Exercise aim => Give back exactly the lines from the one holding "Task: Open the" to the bottom of the material, both included, and nothing more. No pictures.
__________________________________________________
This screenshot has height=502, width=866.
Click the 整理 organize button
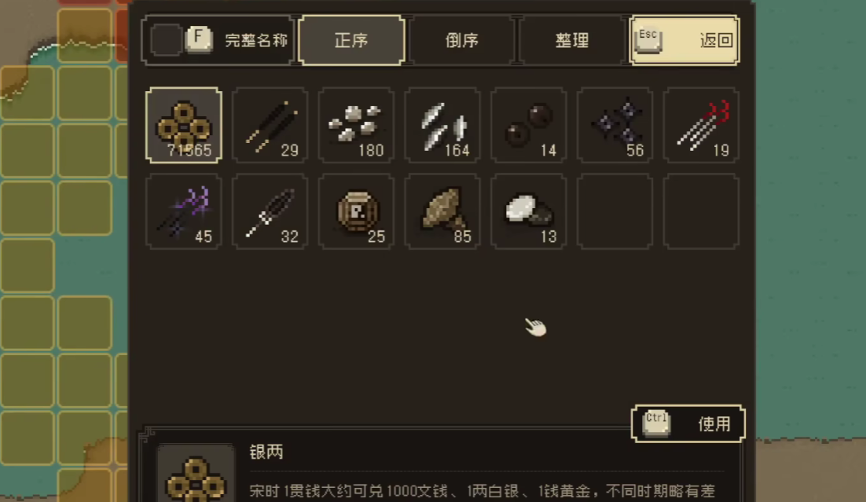(x=572, y=40)
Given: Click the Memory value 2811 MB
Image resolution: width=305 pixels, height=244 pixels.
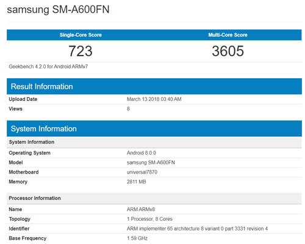Looking at the screenshot, I should 136,182.
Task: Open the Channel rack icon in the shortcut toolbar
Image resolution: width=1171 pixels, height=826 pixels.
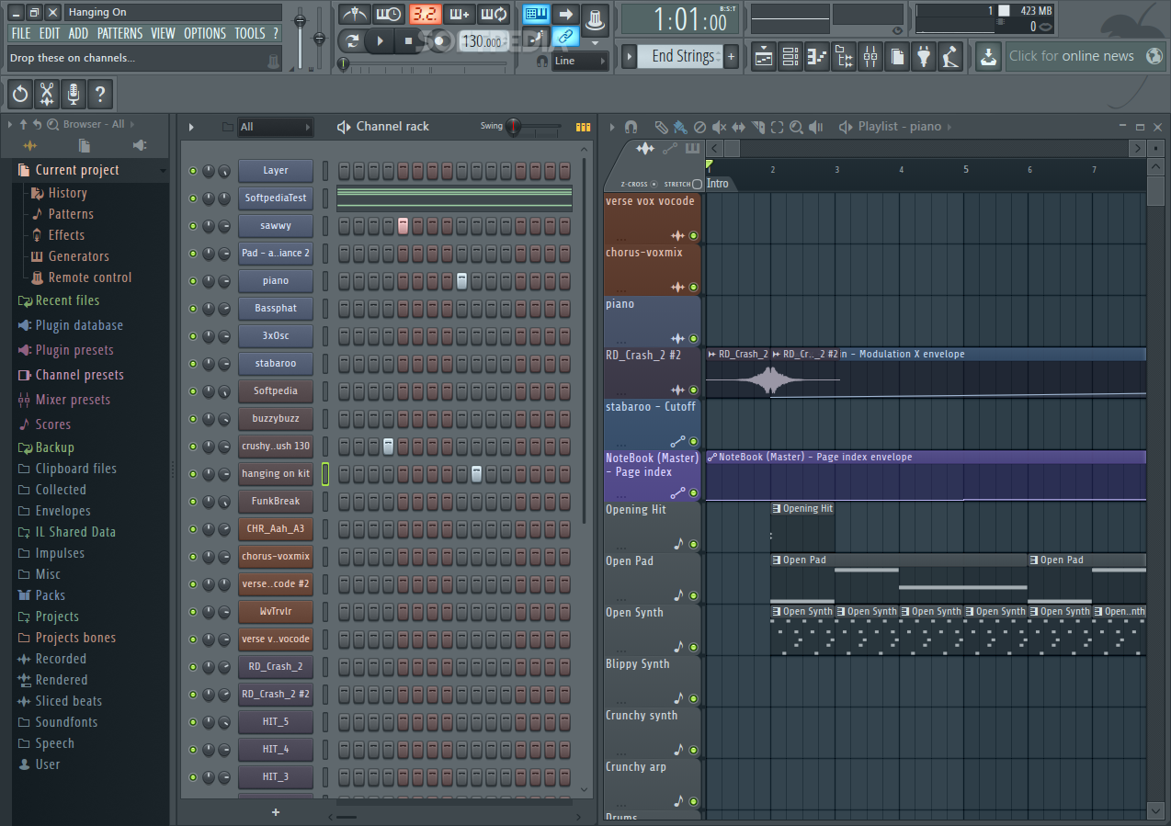Action: pos(790,56)
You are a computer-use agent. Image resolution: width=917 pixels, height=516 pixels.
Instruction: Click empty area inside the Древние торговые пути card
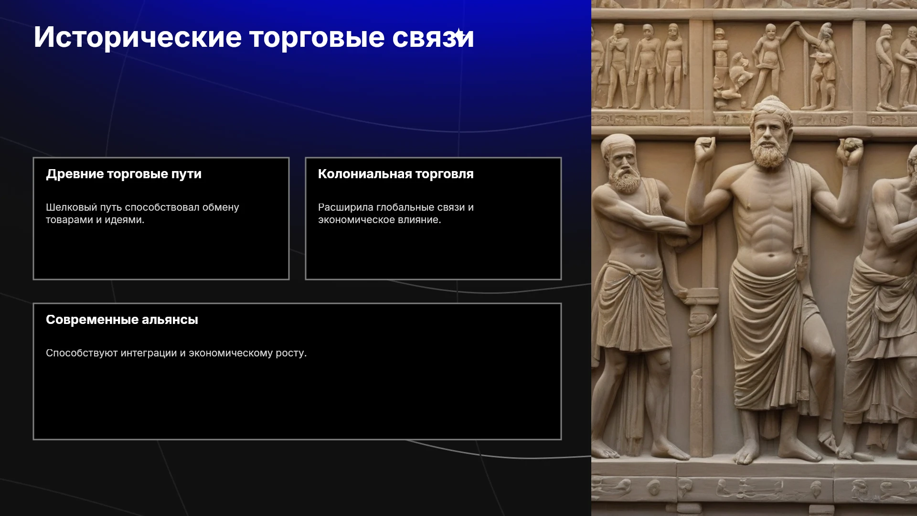pyautogui.click(x=161, y=253)
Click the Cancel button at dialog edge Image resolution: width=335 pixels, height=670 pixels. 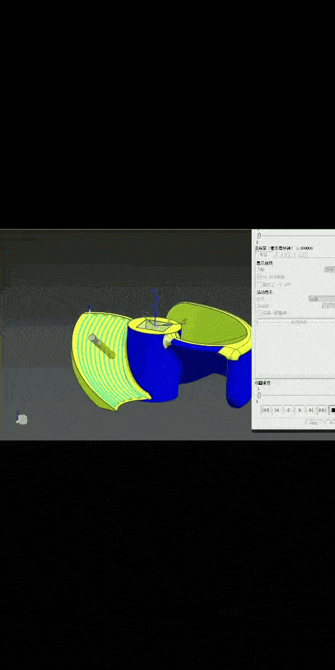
__________________________________________________
Task response =>
Task: Open the Channel rack icon in the shortcut toolbar
Image resolution: width=1171 pixels, height=826 pixels.
Action: pos(790,56)
You are a computer-use agent. Image resolution: width=917 pixels, height=516 pixels.
Instruction: Click empty area inside the Древние торговые пути card
pyautogui.click(x=161, y=253)
Click the Cancel button at dialog edge Image resolution: width=335 pixels, height=670 pixels. 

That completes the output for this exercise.